Jaman sekolah dulu, kita selalu ditakut-takuti sama globalisasi. Di masa depan -katanya- bahasa Inggris sangat penting. Kita akan bersaing dengan orang asing. Yang tidak jago, tidak laku. Maka muncullah banyak tempat kursus bahasa Inggris: LIA, PIA, SIA, apalagi? CIA juga mungkin ada. Dari yang regular buka kelas sampai yang privat, berdua saja seruangan. Kayak tukang pijat.
Apa yang terjadi sekarang? Biasa saja. Bahasa Indonesia tetap bahasa kita. Meskipun adalah terlihat wujud dari globalisasi itu: wc pria-wc wanita berubah jadi men's-women's, supir jadi driver, karyawan jadi officer, direktur bla bla bla jadi chief bla bla bla officer. Atau yang biasa presentase akan menyelipkan kata which is, let's say, dan next.
Apakah bahasa Inggris tidak penting? Penting bagi yang membutuhkan. Jadi, fungsional saja. Bagi yang mau ke luar negeri, silahkan belajar dulu. Bagi yang cuma mau buka kafe, cukup tahulah dengan beberapa kalimat: order here, menu, sama beberapa pepatah Inggris buat hiasan di dinding.
*****
Jaman sekarang, kita ditakut-takuti lagi sama yang namanya digitalisasi. Bagi yang tidak mau berubah -katanya- akan binasa. Hal itu kemudian dikait-kaitkan dengan kematian Yahoo, stasiun televisi, dan koran. Bahkan ada yang bilang: di perusahaan yang full digital, cuma butuh satu akuntan. Bank-bank sudah tidak butuh teller. Wow, begitukah?

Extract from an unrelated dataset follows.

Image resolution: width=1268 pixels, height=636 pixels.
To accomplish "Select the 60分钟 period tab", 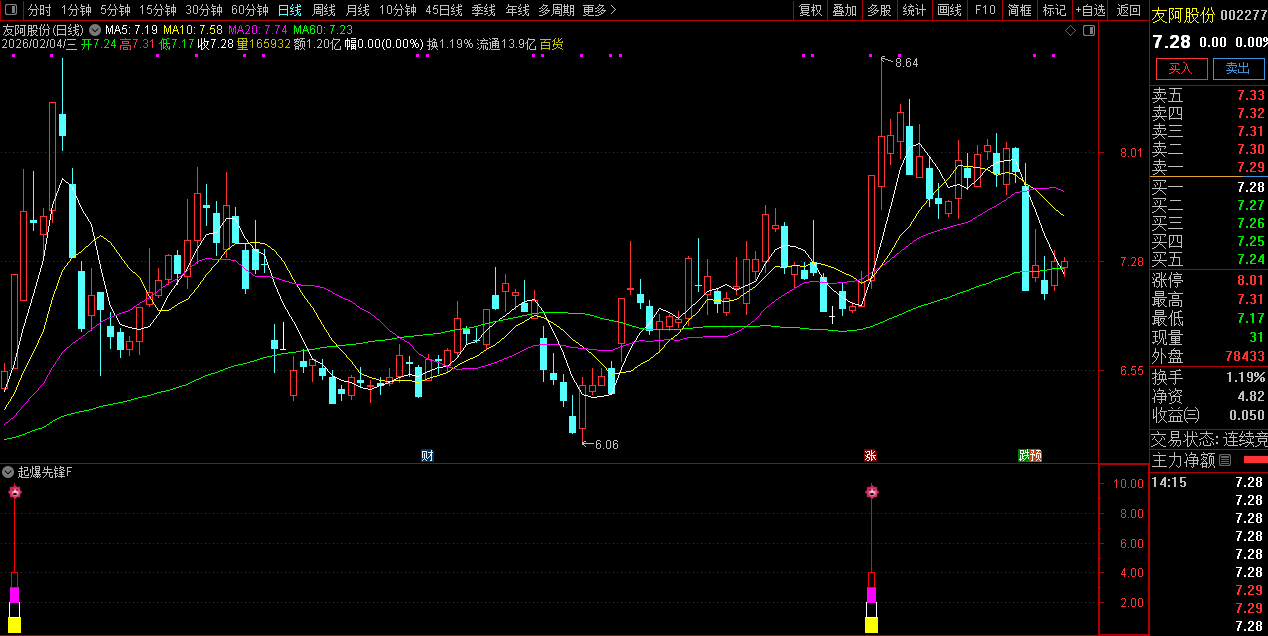I will point(249,10).
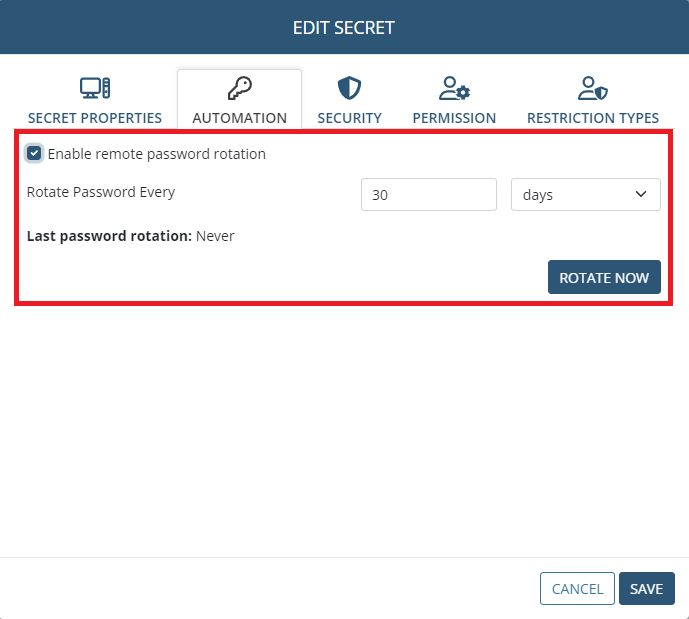This screenshot has width=689, height=619.
Task: Select the Automation tab label
Action: [239, 118]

Menurut saya, biasa saja. Digitalisasi harus dikembalikan lagi: fungsional atau tidak? Dalam perusahaan bisnis, misalnya, digitalisasi harus jelas: apakah meningkatkan penjualan? Mengurangi biaya? Melindungi aset? Atau cuma gaya-gayaan. Kalau fungsinya tidak jelas, buat apa?
Mochtar Riady, nenek moyang Lippo Group, pernah marah-marah waktu mataharimall.com gagal total. Dia bilang: kita terlalu fokus ke digitalisasi. Rekrut ratusan teknisi bergaji mahal. Kita lupa jualan kita itu tetap fisik. Seharusnya kita fokus ke situ.